[Records from a collection]
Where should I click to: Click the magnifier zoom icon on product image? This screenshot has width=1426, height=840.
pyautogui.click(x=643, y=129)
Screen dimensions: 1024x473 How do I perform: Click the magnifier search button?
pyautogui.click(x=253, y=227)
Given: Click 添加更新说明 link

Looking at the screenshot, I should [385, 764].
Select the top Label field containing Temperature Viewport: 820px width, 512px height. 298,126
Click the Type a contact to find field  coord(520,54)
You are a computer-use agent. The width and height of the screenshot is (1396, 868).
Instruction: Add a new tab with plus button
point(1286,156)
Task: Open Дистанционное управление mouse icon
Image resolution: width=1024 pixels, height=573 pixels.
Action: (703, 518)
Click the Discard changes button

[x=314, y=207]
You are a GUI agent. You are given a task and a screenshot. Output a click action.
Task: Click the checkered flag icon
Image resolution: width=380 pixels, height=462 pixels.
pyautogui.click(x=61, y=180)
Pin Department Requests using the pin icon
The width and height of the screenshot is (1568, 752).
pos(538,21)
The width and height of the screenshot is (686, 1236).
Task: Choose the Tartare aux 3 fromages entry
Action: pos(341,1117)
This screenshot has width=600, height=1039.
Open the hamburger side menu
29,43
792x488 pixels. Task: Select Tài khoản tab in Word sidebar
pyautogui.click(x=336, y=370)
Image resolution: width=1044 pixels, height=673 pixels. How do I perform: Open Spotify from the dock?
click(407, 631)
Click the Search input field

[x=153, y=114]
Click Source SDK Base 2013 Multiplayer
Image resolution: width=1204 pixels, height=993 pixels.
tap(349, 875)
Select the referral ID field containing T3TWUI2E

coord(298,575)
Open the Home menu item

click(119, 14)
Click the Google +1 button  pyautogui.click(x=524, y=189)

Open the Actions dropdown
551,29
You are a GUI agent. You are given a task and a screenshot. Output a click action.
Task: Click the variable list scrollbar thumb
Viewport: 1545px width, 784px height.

**Exercise objective**
Would you set down, word for word, the lines from the opening of the entries above through the line with "You are a computer-use", both included, and no others?

**Task solution**
Where should I click to: Click the magnifier zoom icon on product image? This screenshot has width=1426, height=840.
pyautogui.click(x=643, y=129)
Screen dimensions: 1024x473 How do I perform: Click the magnifier search button?
pyautogui.click(x=253, y=227)
Given: Click 添加更新说明 link

Looking at the screenshot, I should [385, 764].
Select the top Label field containing Temperature Viewport: 820px width, 512px height. 298,126
Click the Type a contact to find field  coord(520,54)
You are a computer-use agent. The width and height of the screenshot is (1396, 868).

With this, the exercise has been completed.